VANCOUVER, BC / ACCESSWIRE / April 30, 2019 / HemaGenetics Technologies Corp. (the “Company”) is pleased to announce that further to the previously announced arrangement under the arrangement agreement entered into on June 26, 2018 between the Company, Mucho Cobre Resources Ltd. (formerly, 1169080 B.C. Ltd.), 1169029 B.C. Ltd., 1169032 B.C. Ltd., 1169071 B.C. Ltd., 1169077 B.C. Ltd., and 1169082 B.C. Ltd. (the “Arrangement”), the Company finalized, completed, and set the effective date for the Arrangement with 1169082 B.C. Ltd. effective as of April 29, 2019.
Under the Arrangement, the effective date for the Arrangement can be set separately as between the Company and each of the other parties to the Arrangement. The Company previously set the effective date for the Arrangement between the Company and 1169082 B.C. Ltd. for April 29, 2019. The share distribution record date for the Arrangement as between the Company and 1169082 B.C. Ltd. was set to the end of business day on October 15, 2018, which is the record date of the shareholders of the Company who are entitled to receive shares of 1169082 B.C. Ltd. on the effectiveness of the Arrangement as between the Company and 1169082 B.C. Ltd.

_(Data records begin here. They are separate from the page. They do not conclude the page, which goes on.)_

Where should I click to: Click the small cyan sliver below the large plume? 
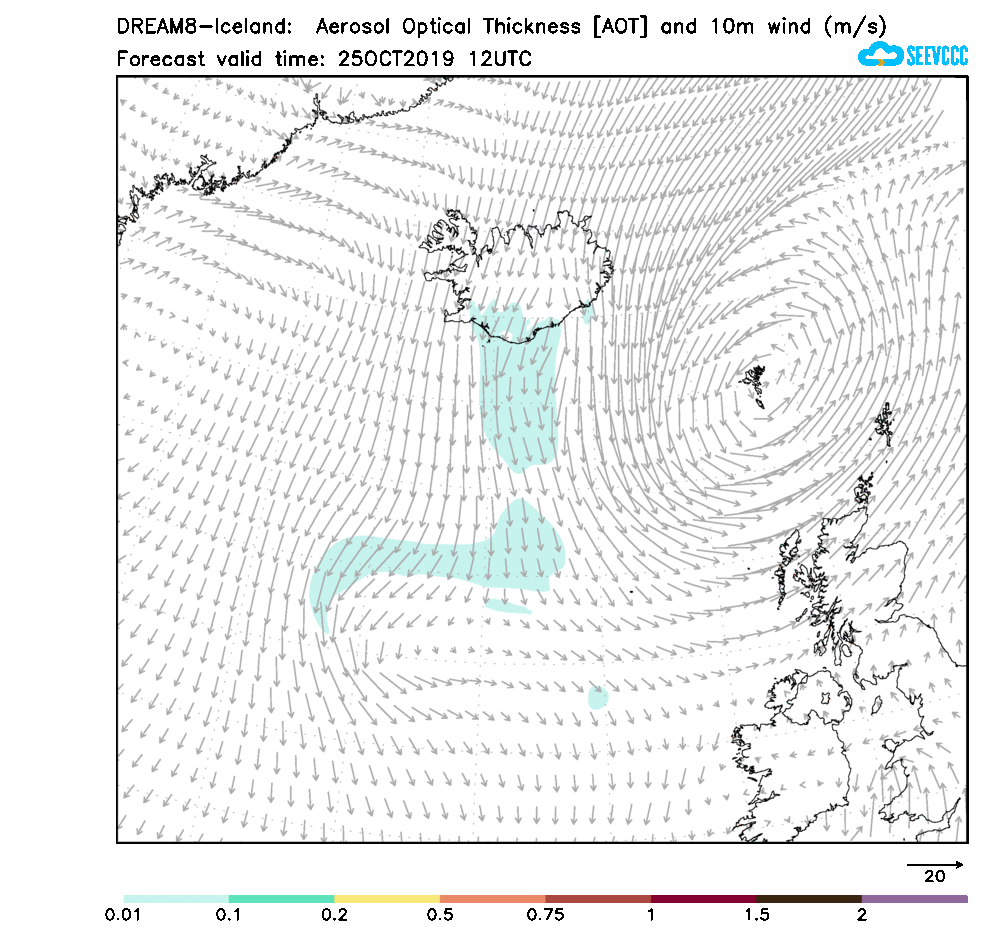508,606

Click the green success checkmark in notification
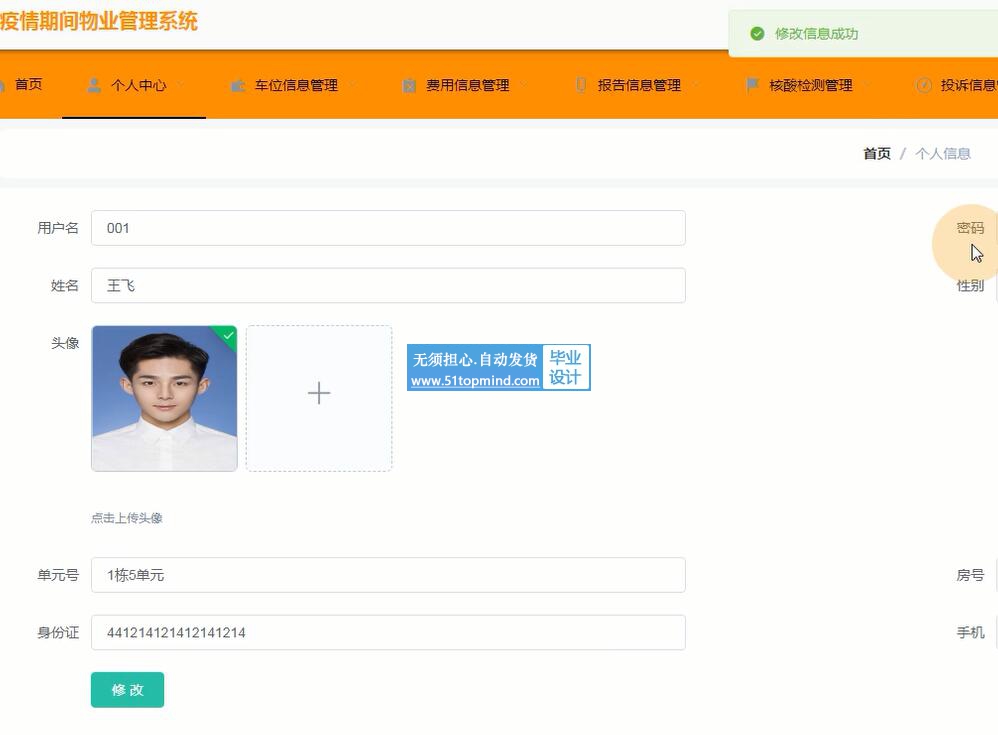tap(757, 34)
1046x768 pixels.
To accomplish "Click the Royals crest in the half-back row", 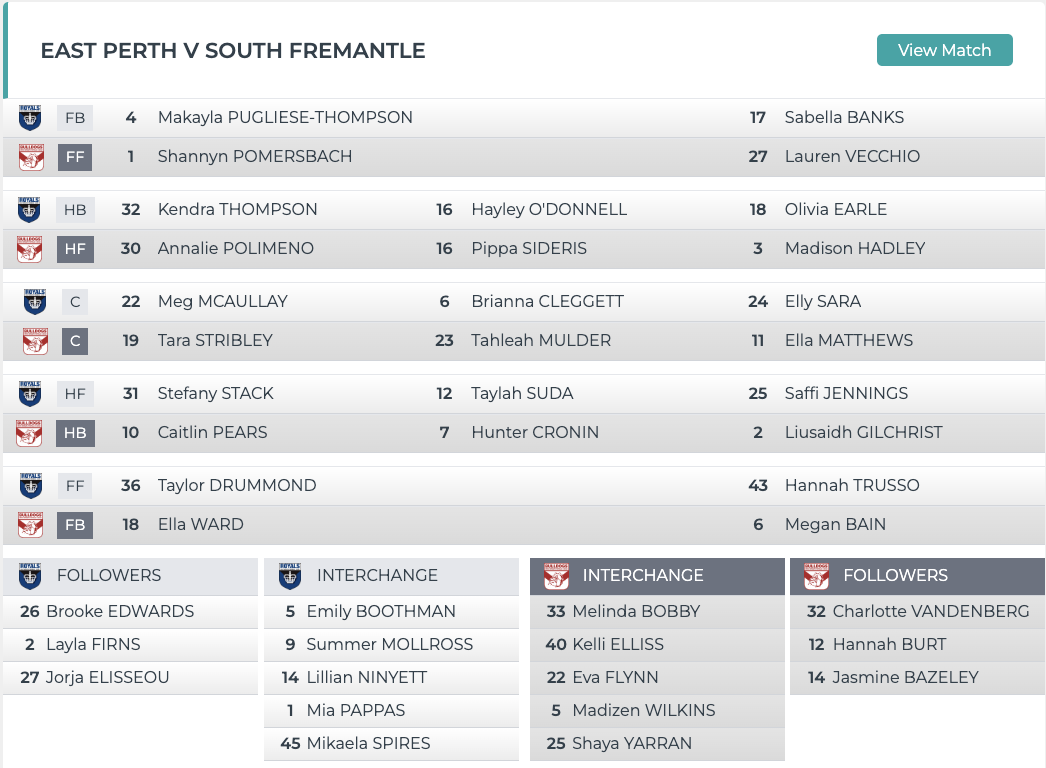I will click(30, 209).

Pursuant to the Arrangement, the Company’s shareholders of record as of October 15, 2018 eligible to receive shares of 1169082 B.C. Ltd. under the Arrangement have been issued 8,502,104 common shares of 1169082 B.C. Ltd. effective April 29, 2019.
For further information please contact:
Ron Ozols, V.P. Communications
HemaGenetics Technologies Corp.
E-mail: [email protected]
Cautionary Note Regarding Forward Looking Information
This press release contains projections and forward-looking information that involve various risks and uncertainties regarding future events. Such forward-looking information can include without limitation statements based on current expectations involving a number of risks and uncertainties and are not guarantees of future performance of the Company such as the statement that: (i) the plan of arrangement may be effected; and (ii) shareholders may receive 100% of the shares of each of the other parties to the Arrangement under the Arrangement. There are numerous risks and uncertainties that could cause actual results and the Company’s plans and objectives to differ materially from those expressed in the forward-looking information, including: (i) the inability to complete the Arrangement; and (ii) other factors beyond the Company’s control. Actual results and future events could differ materially from those anticipated in such information. These and all subsequent written and oral forward looking information are based on estimates and opinions of management on the dates they are made and are expressly qualified in their entirety by this notice. Except as required by law, the Company assumes no obligation to update forward-looking information should circumstances or management’s estimates or opinions change.